### WORK INSTRUCTION A
Name every distinct work cited in the passage on helium molecules in neutron star atmospheres, giving each one with its author and year as the passage shows them.
### WORK INSTRUCTION B
Continue the passage on helium molecules in neutron star atmospheres from the point where it stops.

### SOURCE DOCUMENT
┄┄┄┄┄┄┄┄┄┄

As a result of such investigations, a model of helium-hydrogenic molecular atmosphere of the neutron star 1E1207.4-5209 was proposed which is based on the assumption that the most abundant components in the atmosphere are the exotic molecular ions ${\rm He}_{2}^{3+}$ and ${\rm H}_{3}^{2+}$, with the presence of ${\rm He}^{+},({\rm HeH})^{2+},{\rm H}_{2}^{+}$ subject to a surface magnetic field $\approx 4.4\times 10^{13}$ G (see Turbiner (2005)). Conjectures about the absence of hydrogen envelopes in some neutron stars have also motivated the study of atmospheres composed of neutral helium. However, those simple models appear to be in conflict with observations. Models of atmosphere, composed with a large abundance of molecular systems containing helium, have been later suggested (see Turbiner (2005), van Kerkwijk and Kaplan (2007) and references therein). For reasons which are not completely clear to the present authors it has been emphasized van Kerkwijk and Kaplan (2007) that the ${\rm He}_{2}^{+}$ molecule has to play a particularly important role. This molecular system exists in a field-free case in the spin-doublet, nuclei-permutation-antisymmetric $(u)$, reflection-symmetric (with respect to any plane containing the internuclear axis) $(+)$ ground state ${}^{2}{}0^{+}_{u}$ Pauling (1933), usually denoted as ${}^{2}{\Sigma_{u}}^{+}$. It is a rather compact system characterized by a small dissociation energy $\sim 2.5$  eV into ${\rm He}^{+}({}^{2}{\rm S})+{\rm He}({}^{1}{\rm S})$. The lowest spin-doublet, nuclei-permutation-symmetric $(g)$ excited state ${}^{2}0^{+}_{g}$ Pauling (1933), usually denoted as ${}^{2}{\Sigma_{g}}^{+}$, is repulsive. It is essentially unbound with shallow van-der-Waals minimum at large internuclear distance, see Grandinetti (2004) and references therein. It took us a number of years to perform a quantitative study of this particular system in the presence of a strong magnetic field, which is the subject of the present work. We are not aware of any similar previous study.

┄┄┄┄┄┄┄┄┄┄

### LISTED RECORDS
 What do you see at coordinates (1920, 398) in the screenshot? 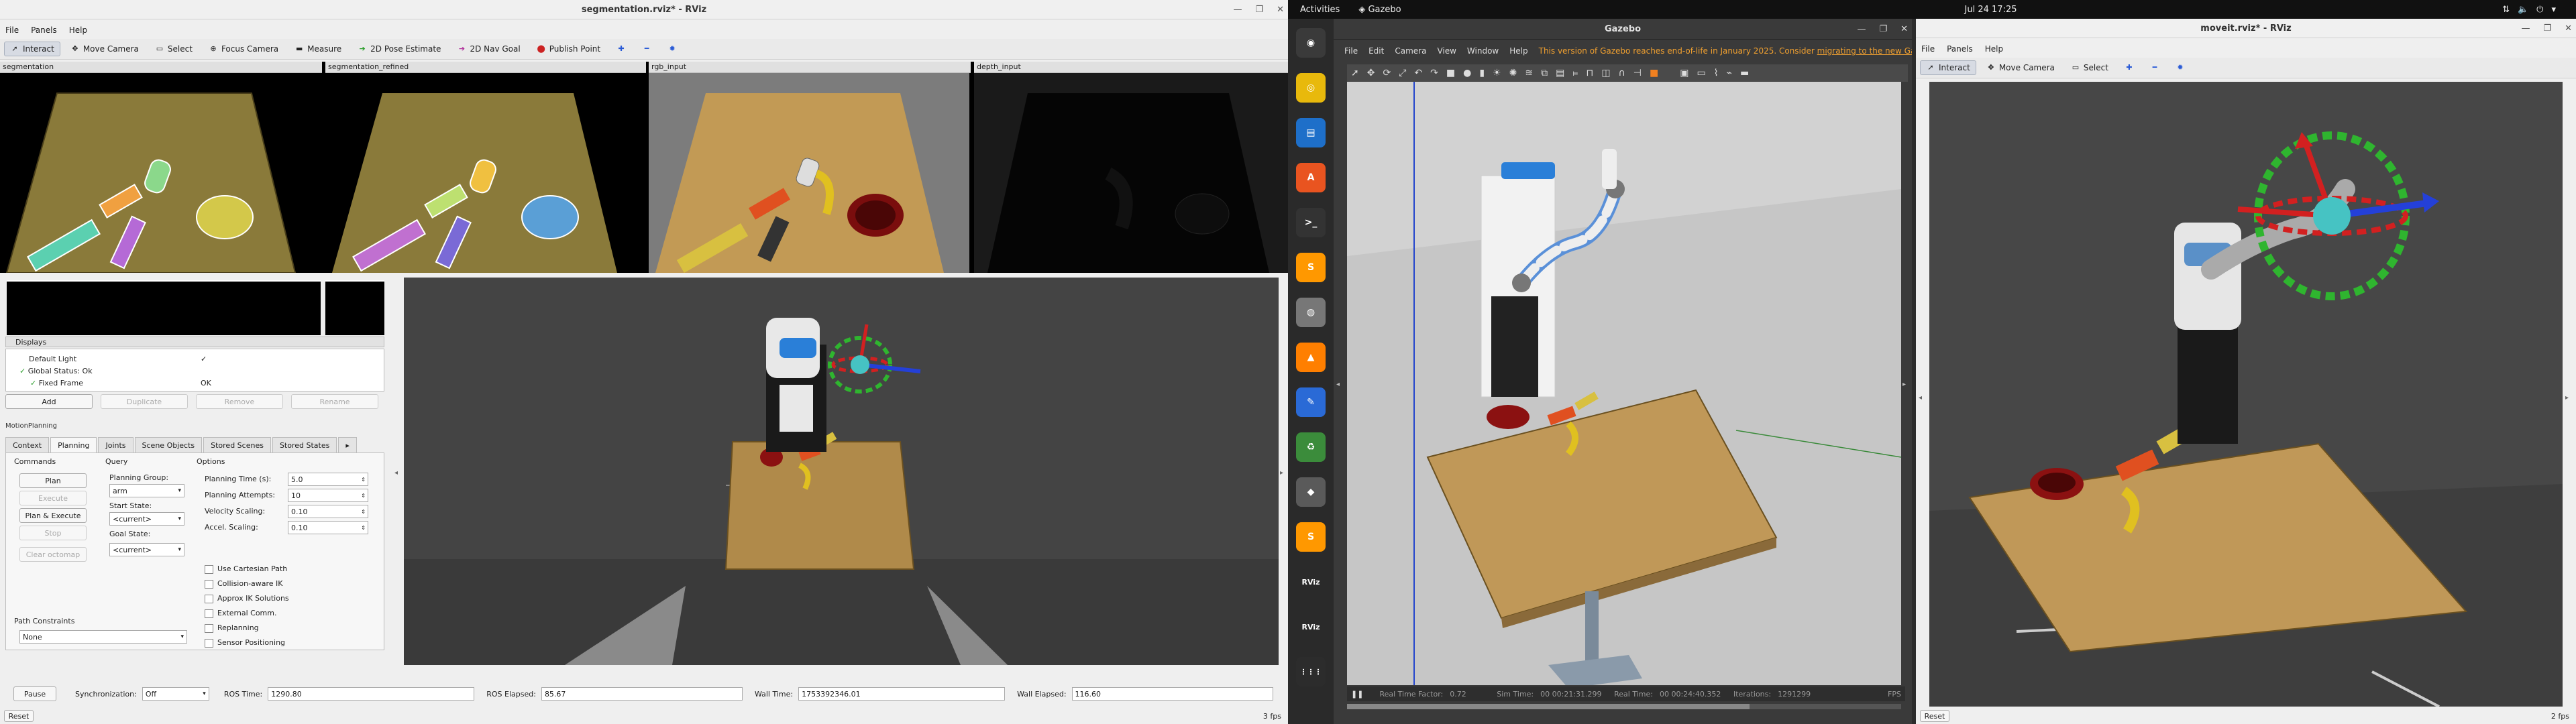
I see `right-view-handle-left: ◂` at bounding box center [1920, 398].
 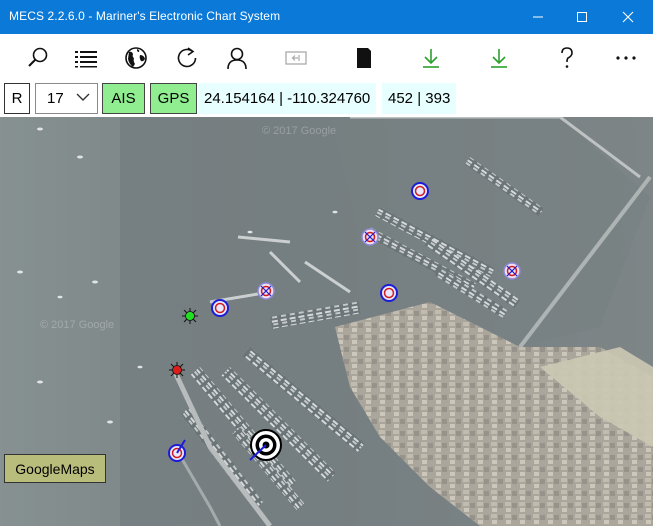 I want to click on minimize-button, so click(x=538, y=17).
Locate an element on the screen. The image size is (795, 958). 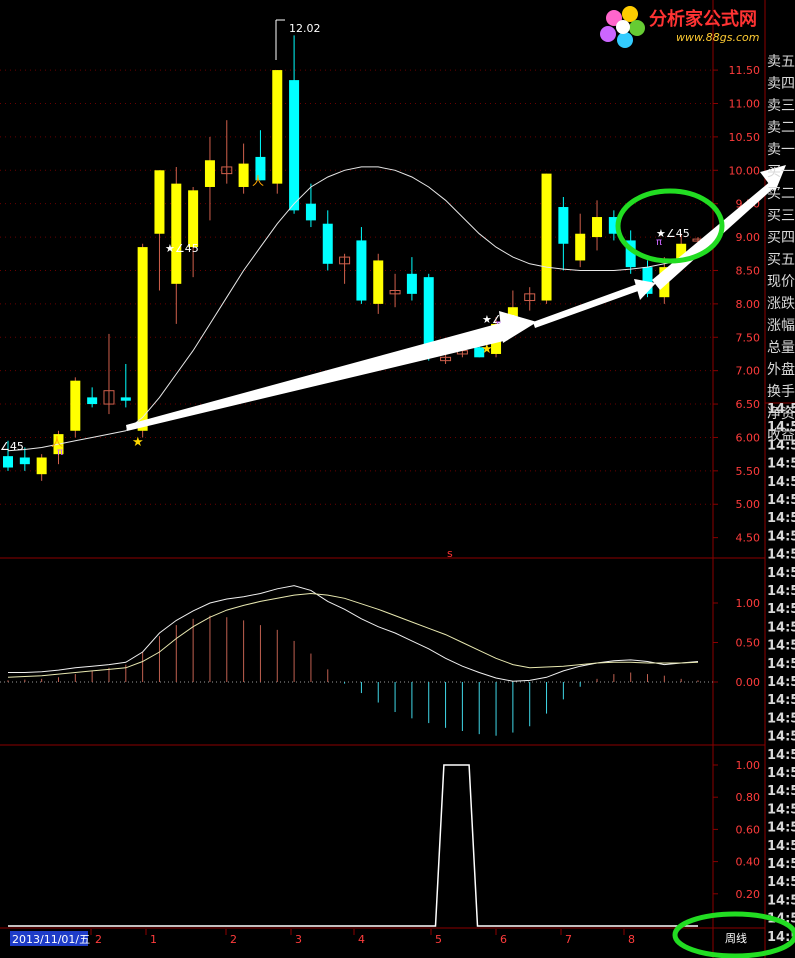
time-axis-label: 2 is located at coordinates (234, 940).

┄┄┄┄┄┄┄┄┄┄

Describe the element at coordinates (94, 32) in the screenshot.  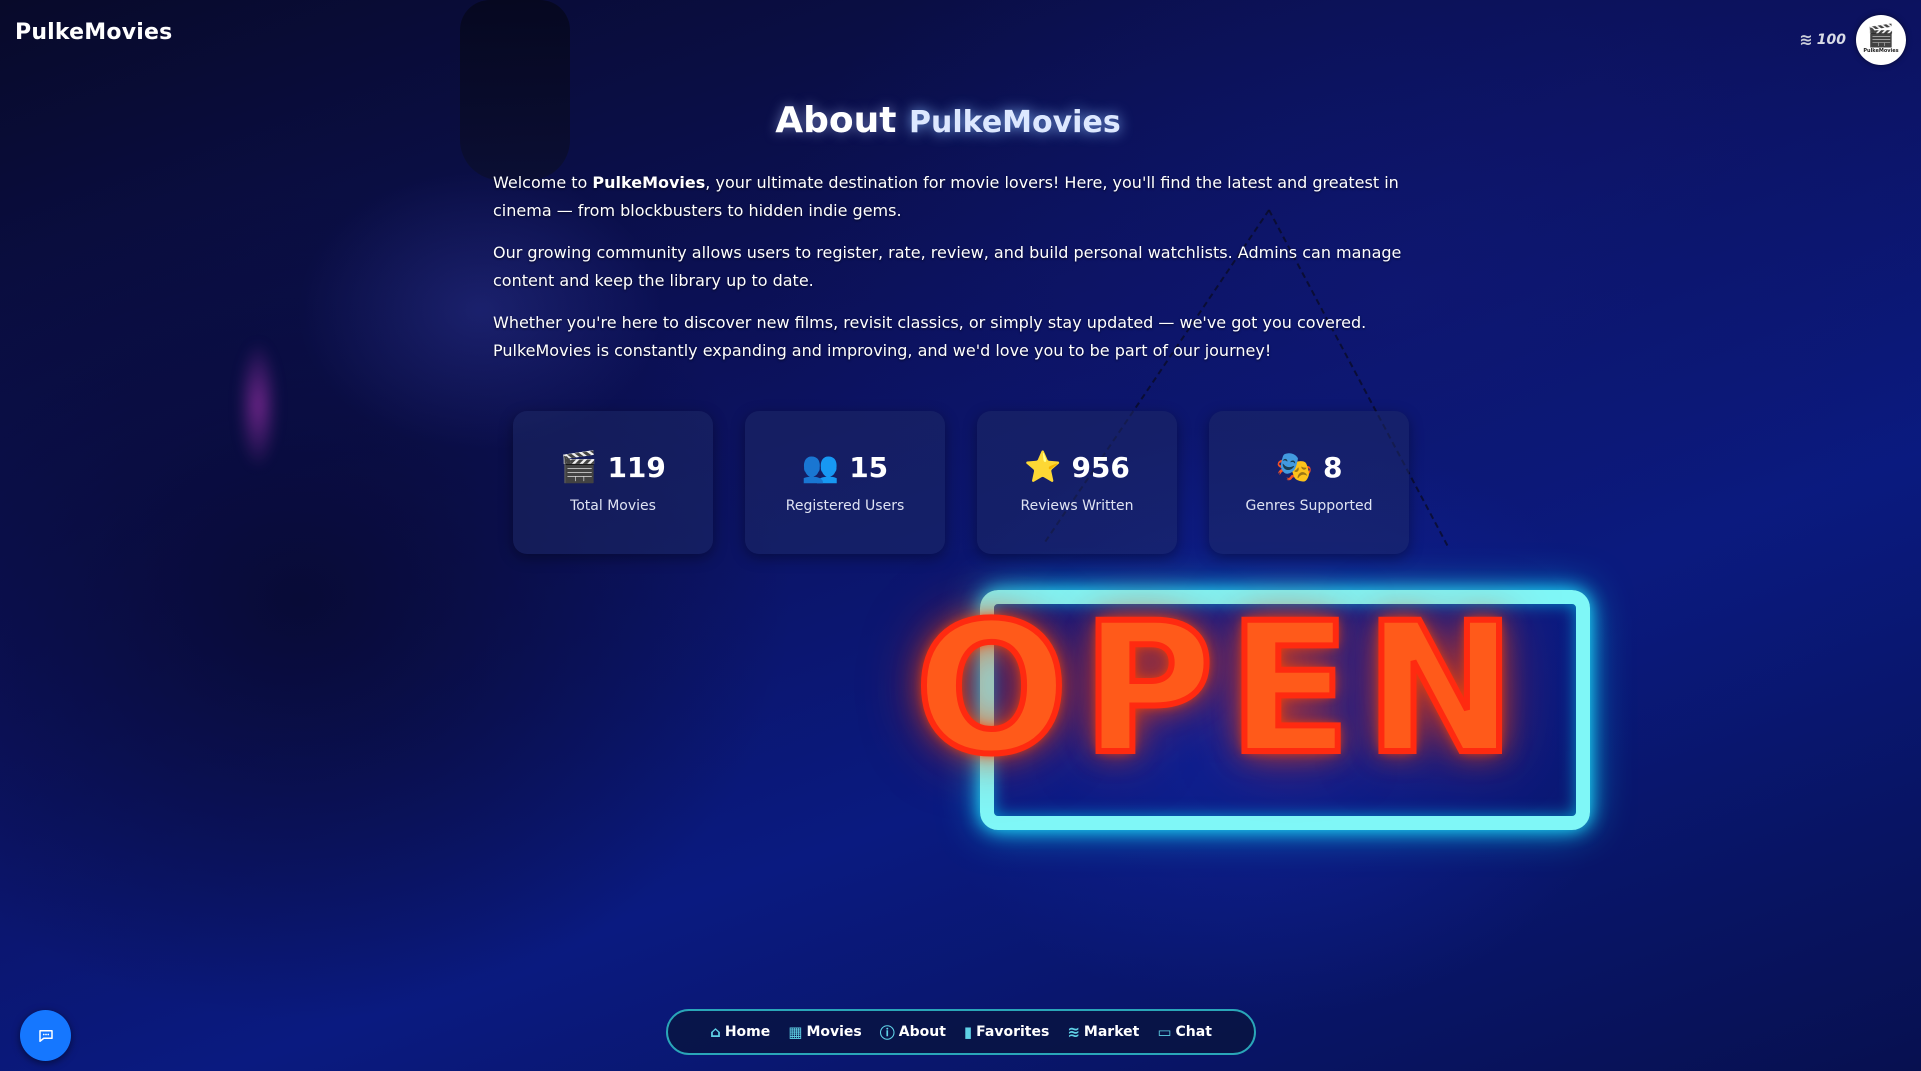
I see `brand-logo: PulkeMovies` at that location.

┄┄┄┄┄┄┄┄┄┄

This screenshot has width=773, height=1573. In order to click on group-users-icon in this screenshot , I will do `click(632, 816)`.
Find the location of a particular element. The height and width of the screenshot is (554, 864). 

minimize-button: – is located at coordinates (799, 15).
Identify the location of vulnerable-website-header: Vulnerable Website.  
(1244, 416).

┄┄┄┄┄┄┄┄┄┄

### TASK OUTPUT A
Turbiner (2005)
van Kerkwijk and Kaplan (2007)
Pauling (1933)
Grandinetti (2004)

### TASK OUTPUT B
It is quite common in the field-free case that the ground state of simple atoms and molecules be characterized by the lowest possible total electron spin. Since the first qualitative studies of atomic and molecular systems Kadomtsev (1970); Kadomtsev and Kudryavtsev (1971a, b, 1972); Ruderman (1971, 1974) it became clear that in sufficiently strong magnetic fields the ground state is eventually realized by a state where the spins of all electrons are antiparallel to the magnetic field direction. Thus, the total electron spin takes maximal value as well as its total projection. It implies that the ground state depends on the magnetic field strength: there exists one (or several) threshold magnetic field for which one type of ground state changes to another one. This phenomenon was quantitatively observed for the first time for the ${\rm H}_{2}$ molecule. It was shown that spin-singlet ground state ${}^{1}\Sigma_{g}$, for small magnetic field, changes for intermediate fields $B\gtrsim 0.2\,$a.u. to the unbound (repulsive) ${}^{3}\Sigma_{u}$ state as the ground state (precisely in the domain of magnetic fields typical of magnetic white dwarfs). While for stronger magnetic fields $B\gtrsim 12.3\,$a.u., the ground state of the hydrogen molecule is realized by spin-triplet state ${}^{3}\Pi_{u}$ (see Detmer et al. (1998) and references therein). Another recent example, which was mentioned above, is the case of the ${\rm He}^{-}$ atomic ion where the ground state is realized first by the spin doublet state ${}^{2}(-1)^{+}$ for $B\gtrsim 0.13\,$a.u., and later by the spin-quartet state ${}^{4}(-3)^{+}$, for magnetic fields $B\gtrsim 0.74\,$ a.u., where all electron spins are aligned antiparallel to a magnetic field direction. In general, the phenomenon of change of the ground state nature with a magnetic field strength in traditional atomic systems was known since a time ago, see e.g. Ivanov and Schmelcher (2001) and reference therein.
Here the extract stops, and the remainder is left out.